◆ GOAL OF THE EXERCISE:
In the data that follows, find the line with "Image resolution: width=924"; transcribe it, every later line up to the one with "Task: Open the Learn More link under Export", and that line as well, exactly and with no others.

◆ RECORDS FOR THE TASK:

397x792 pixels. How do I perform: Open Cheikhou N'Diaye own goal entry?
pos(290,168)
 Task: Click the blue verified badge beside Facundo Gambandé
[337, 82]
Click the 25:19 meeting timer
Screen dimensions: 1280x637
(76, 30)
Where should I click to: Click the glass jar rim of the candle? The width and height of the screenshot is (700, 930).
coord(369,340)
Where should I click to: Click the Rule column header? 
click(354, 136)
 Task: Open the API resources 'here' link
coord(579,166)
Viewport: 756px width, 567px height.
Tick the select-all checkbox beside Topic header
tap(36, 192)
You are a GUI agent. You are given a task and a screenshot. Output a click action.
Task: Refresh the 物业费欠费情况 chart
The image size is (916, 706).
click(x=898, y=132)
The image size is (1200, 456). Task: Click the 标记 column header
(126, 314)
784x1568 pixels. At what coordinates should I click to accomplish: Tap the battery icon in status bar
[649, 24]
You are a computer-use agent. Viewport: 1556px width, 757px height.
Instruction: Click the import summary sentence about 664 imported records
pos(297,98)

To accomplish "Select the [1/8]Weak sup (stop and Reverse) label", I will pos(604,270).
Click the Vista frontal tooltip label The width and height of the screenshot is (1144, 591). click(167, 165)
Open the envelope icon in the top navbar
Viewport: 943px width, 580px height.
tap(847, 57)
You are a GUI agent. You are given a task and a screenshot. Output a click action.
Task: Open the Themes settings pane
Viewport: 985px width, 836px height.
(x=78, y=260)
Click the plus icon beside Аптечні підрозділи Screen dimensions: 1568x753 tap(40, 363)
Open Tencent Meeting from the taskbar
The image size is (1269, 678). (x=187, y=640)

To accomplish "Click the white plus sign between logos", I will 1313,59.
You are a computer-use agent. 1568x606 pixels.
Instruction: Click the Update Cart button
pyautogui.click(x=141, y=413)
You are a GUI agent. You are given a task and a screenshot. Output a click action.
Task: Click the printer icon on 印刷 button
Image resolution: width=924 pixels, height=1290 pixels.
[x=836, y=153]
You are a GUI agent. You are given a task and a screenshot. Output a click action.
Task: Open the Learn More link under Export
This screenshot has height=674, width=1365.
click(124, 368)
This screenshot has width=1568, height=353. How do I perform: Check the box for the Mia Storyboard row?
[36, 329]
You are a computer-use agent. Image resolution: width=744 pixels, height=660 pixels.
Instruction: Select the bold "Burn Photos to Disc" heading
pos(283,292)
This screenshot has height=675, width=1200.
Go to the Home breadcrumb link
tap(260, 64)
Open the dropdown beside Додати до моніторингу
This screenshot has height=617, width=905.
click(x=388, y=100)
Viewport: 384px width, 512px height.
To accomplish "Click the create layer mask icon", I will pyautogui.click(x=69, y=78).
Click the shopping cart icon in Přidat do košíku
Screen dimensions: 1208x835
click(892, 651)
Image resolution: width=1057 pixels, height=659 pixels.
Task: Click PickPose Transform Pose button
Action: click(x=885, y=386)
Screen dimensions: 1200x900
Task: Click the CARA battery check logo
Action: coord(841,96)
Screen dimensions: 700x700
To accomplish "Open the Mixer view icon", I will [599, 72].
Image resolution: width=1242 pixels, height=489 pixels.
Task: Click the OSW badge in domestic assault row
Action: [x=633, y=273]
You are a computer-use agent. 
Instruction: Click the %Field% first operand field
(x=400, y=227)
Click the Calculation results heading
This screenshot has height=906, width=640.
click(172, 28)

◆ OUTPUT:
Image resolution: width=924 pixels, height=1290 pixels.
[x=836, y=153]
You are a GUI agent. You are given a task and a screenshot. Output a click action.
Task: Open the Learn More link under Export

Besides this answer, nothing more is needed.